I can see the results already, I know they will only get better from here. The health issues are fixed and I am going to look great because of it. I couldn't ask for anything more!
The picture I posted are of before and after, then week ones results.
I'm happy so far, and surprisingly excited to get back to the gym. 



Saturday, 26 July 2014

An evening out.

My new favorite pastime is sitting outside on my deck in the evening.
Wrapped in a blanket when the sun starts to descend. The chill is welcomed after the heat of a summers day.
The breeze teasing the pages of my book as I am lost in the story. It's euphoric and peaceful.
As the light slowly fades and the dim shimmer of the candles fail to light the pages of my book, I simply sit and listen to teenagers enjoying their summer evenings of freedom.
It's so easy to forget to slow down, take time to yourself, and enjoy the simple pleasures that life offers.
An evenings out, has taken on a whole new meaning for me, and I couldn't be happier. 

Friday, 25 July 2014

One week

There is only one week to go until my surgery. In fact, this time next week I will already be recovering! 
No nerves yet, just excitement. I'm eager to feel better and look better. 
I can't wait to be able to use my core strength, well actually to have some core strength to use.
I'm looking forward to not having back pain, or an uncomfortable hanging weight I'm lugging around all day. The discomfort and irritation around my scars will be gone, and tenderness and swelling also gone. Not to mention, my stomach will look amazing! 
I know there is going to be a lot of pain and discomfort from the surgery, but it is more than worth it! 
I'm ready! This week will not go fast enough!

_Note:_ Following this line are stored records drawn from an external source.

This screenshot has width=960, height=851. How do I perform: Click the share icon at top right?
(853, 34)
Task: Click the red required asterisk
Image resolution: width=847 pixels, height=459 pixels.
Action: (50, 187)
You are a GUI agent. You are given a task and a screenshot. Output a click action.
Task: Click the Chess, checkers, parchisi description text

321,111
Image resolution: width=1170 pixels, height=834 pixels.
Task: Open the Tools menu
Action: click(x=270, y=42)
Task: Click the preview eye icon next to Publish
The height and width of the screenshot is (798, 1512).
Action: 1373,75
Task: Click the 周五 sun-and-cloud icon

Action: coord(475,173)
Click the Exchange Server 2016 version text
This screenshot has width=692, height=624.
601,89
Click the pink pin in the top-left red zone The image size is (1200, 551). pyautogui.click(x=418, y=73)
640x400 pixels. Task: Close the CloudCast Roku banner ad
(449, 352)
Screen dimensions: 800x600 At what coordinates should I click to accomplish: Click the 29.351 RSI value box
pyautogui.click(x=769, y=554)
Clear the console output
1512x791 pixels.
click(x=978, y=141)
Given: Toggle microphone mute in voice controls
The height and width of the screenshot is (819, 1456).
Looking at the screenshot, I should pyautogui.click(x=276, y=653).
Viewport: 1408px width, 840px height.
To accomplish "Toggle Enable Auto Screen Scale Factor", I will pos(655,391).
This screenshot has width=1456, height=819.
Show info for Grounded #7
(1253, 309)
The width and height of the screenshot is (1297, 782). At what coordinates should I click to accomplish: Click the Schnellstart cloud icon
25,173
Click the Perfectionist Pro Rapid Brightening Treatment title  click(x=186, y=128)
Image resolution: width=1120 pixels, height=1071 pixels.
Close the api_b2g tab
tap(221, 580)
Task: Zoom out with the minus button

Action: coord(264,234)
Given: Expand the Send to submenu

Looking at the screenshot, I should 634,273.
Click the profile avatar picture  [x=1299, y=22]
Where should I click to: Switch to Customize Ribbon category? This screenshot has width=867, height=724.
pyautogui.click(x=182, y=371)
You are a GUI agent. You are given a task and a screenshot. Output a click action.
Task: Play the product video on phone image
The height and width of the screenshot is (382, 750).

I had my preop appointment a few days ago and had the dreaded before pictures.
It was like the dreaded 360 mirror on What not to wear. Only a 100 times worse because it was just me in my underwear being photographed. I will not be posting those pictures lol
But the day of my surgery I will post before pics. 
I think my only concern now, is how will I keep my puppy from laying on my stomach, it's his favorite place to nap.